Be fair on parents of 'forgotten children'
WHILE I was horrified to learn of the plight of Hong Kong's ''forgotten children'', I feel it inappropriate to criticise the parents of these children.
Having worked in England with similarly disabled children, I can assure the writer that far from ''not giving a damn'', the majority of parents are riddled with guilt for years, if not for the rest of their lives, for ''abandoning'' their offspring.
These aren't ''normal'' children: many need daily physiotherapy, suction because they can't cough, feeding tubes because they can't swallow. They may have frequent and violent epileptic seizures. Their problems are not confined to the day-time only - many also require night nursing. Some parents get as little as two or three hours sleep a night. Until a person has witnessed the problems first hand on a daily basis, I really don't think they have the right to make such a damning comment.
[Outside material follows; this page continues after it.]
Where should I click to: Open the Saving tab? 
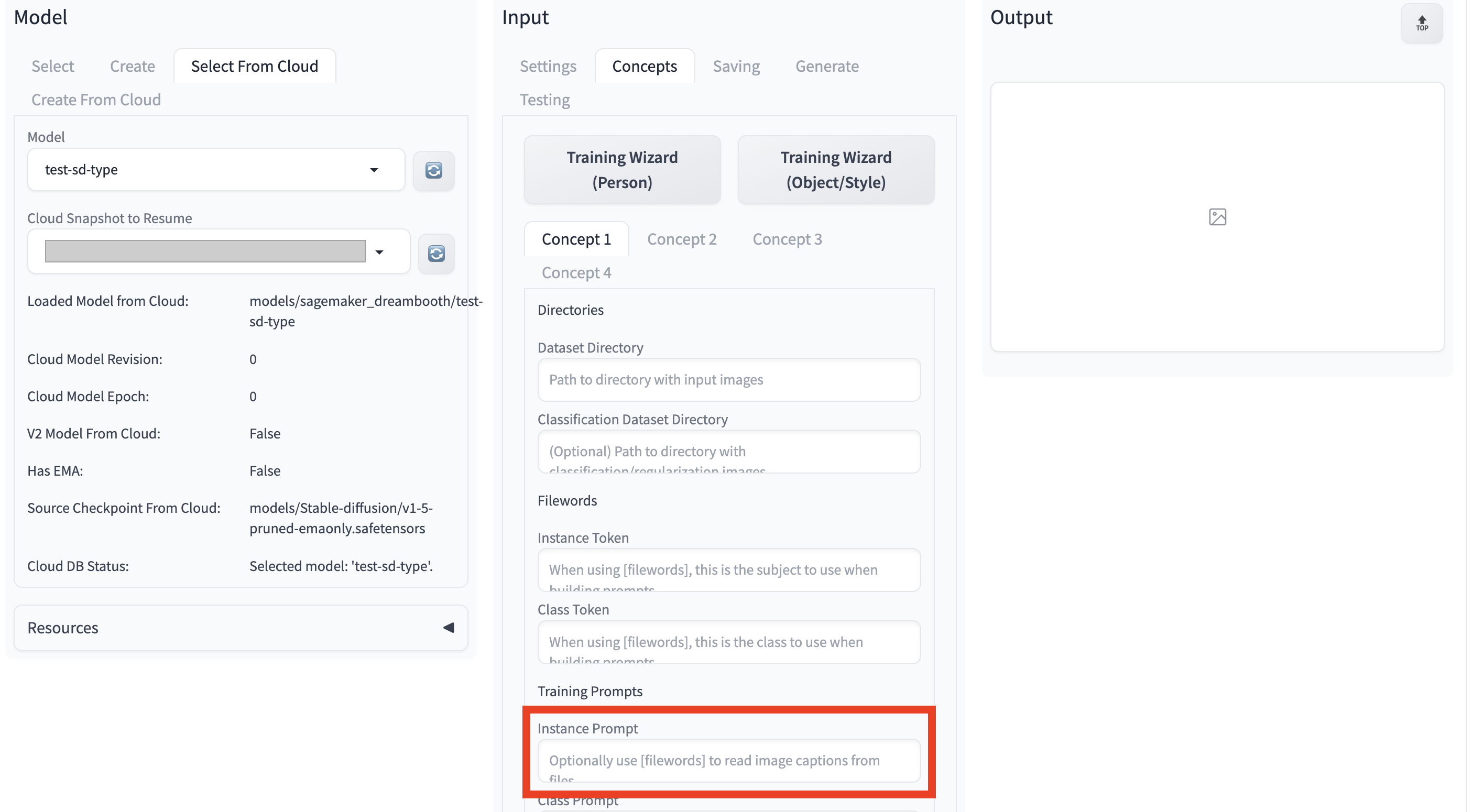(x=736, y=66)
And don't forget that until fairly recently parents were openly encouraged to put their handicapped and unwanted children into state care.
I am not condoning parents leaving their children in hospitals and trying to forget about them, but believe me, having worked as a nurse, volunteer helper and part-time foster mother with severely handicapped kids, these children are more than just hard work.
Caring for them demands a far greater degree of selflessness than does raising a normal child, and in a city that does not appear to have a terribly open attitude towards the handicapped, I can well understand what motivated these parents to leave their children in the care of others.